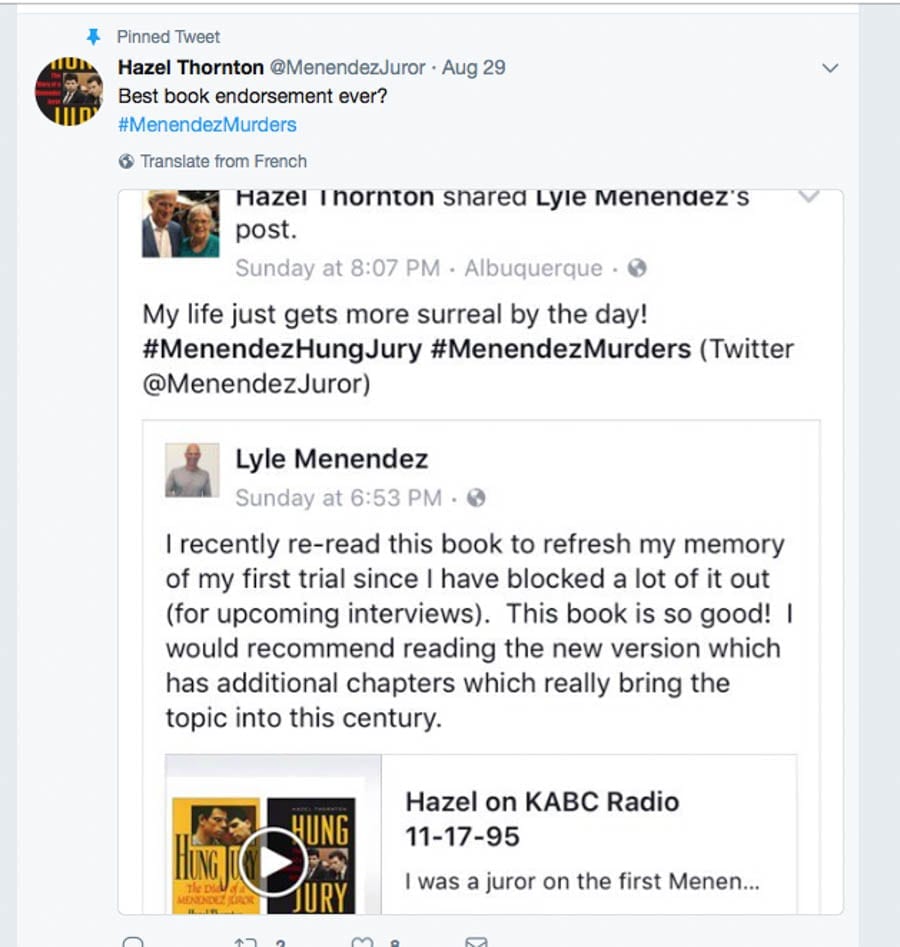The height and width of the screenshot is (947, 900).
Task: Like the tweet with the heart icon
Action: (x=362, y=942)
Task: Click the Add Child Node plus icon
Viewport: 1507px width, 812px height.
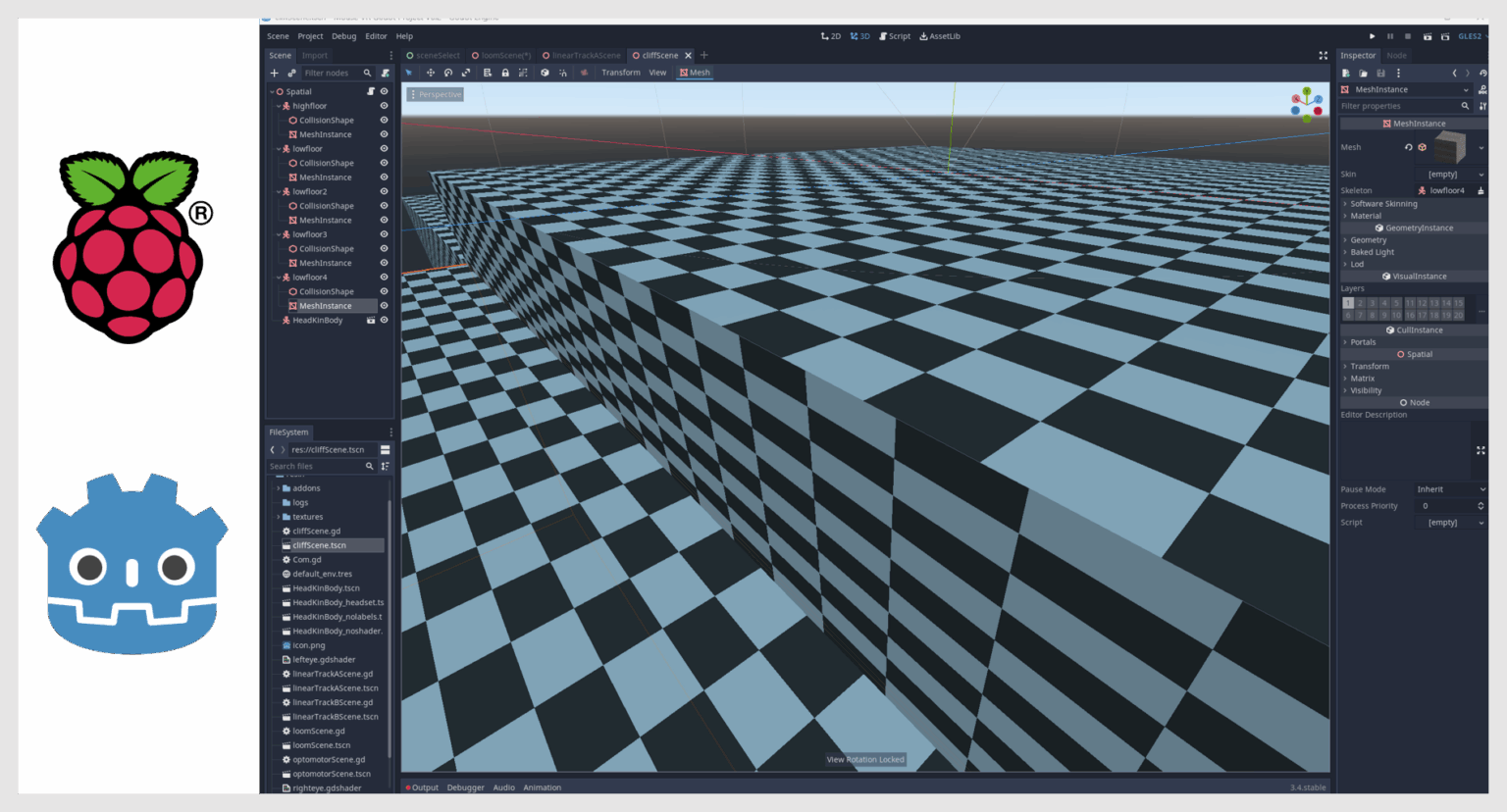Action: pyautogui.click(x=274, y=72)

---

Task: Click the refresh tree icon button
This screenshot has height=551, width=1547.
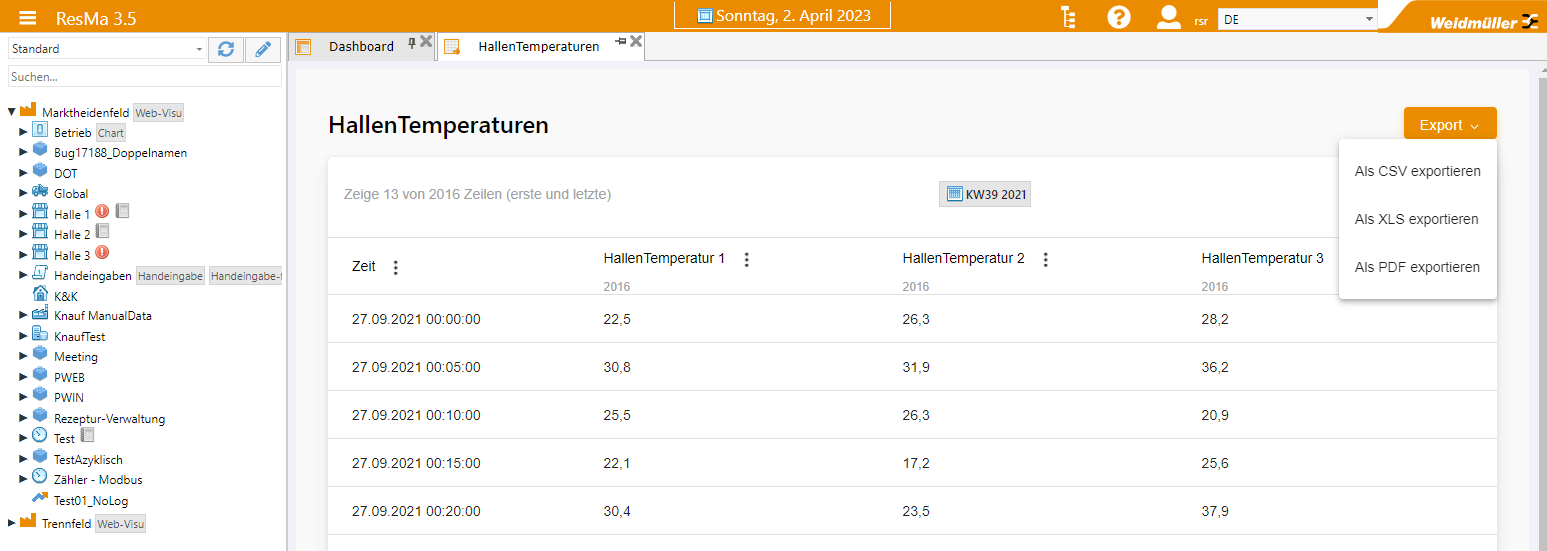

...

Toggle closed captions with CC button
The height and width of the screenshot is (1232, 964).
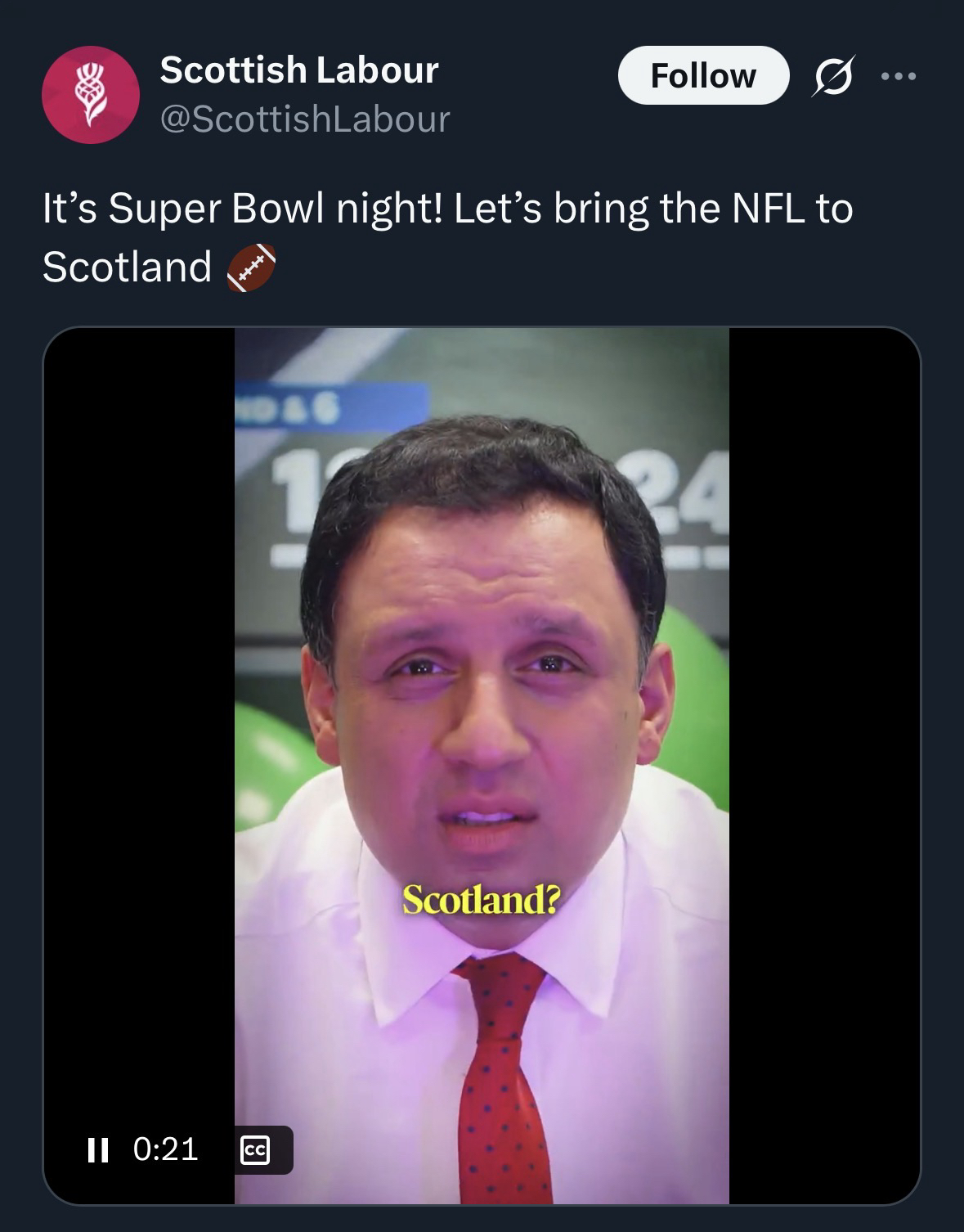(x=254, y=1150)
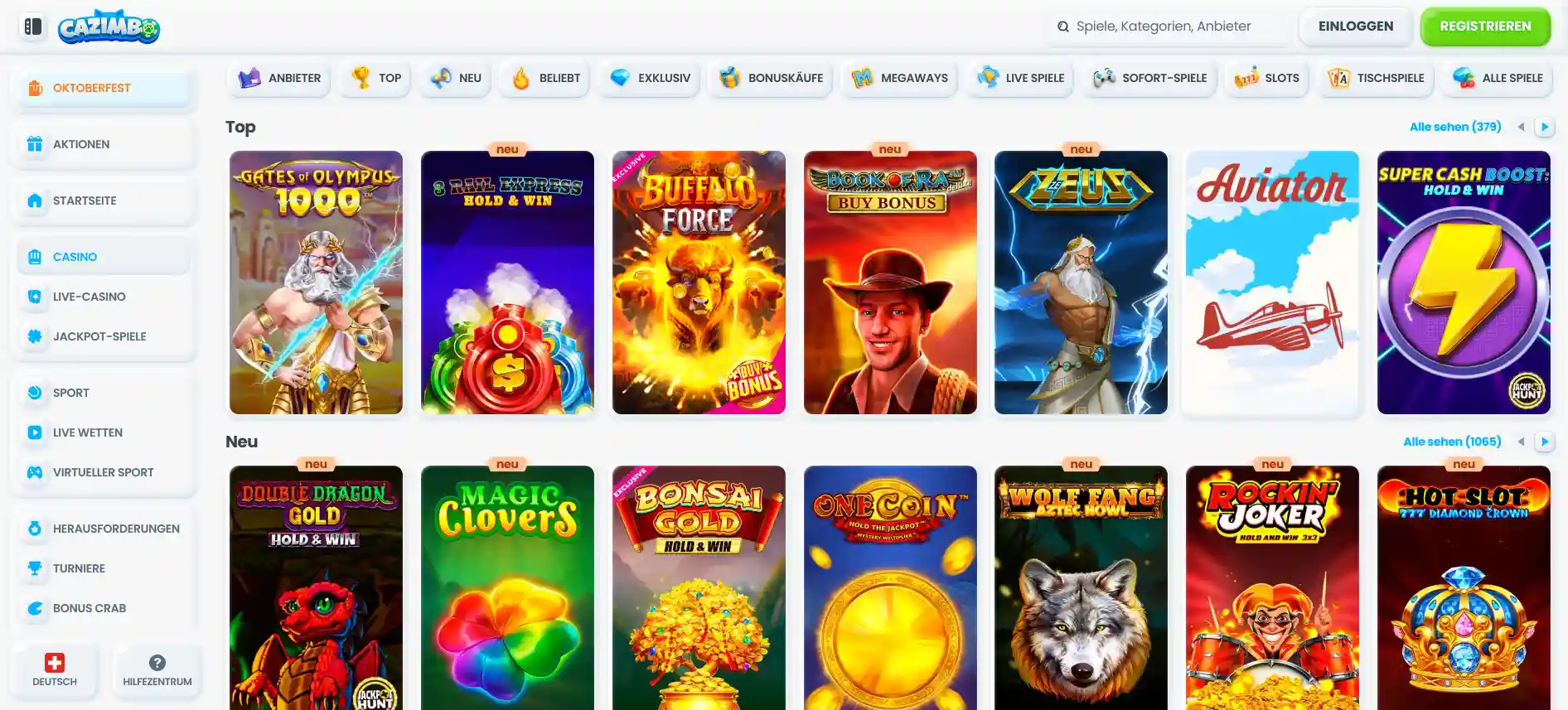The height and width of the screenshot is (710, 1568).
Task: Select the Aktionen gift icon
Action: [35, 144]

Problem to work on: Copy out each line of the data containing the string "button".

Result for this task:
Task: Click the refresh tree icon button
Toggle closed captions with CC button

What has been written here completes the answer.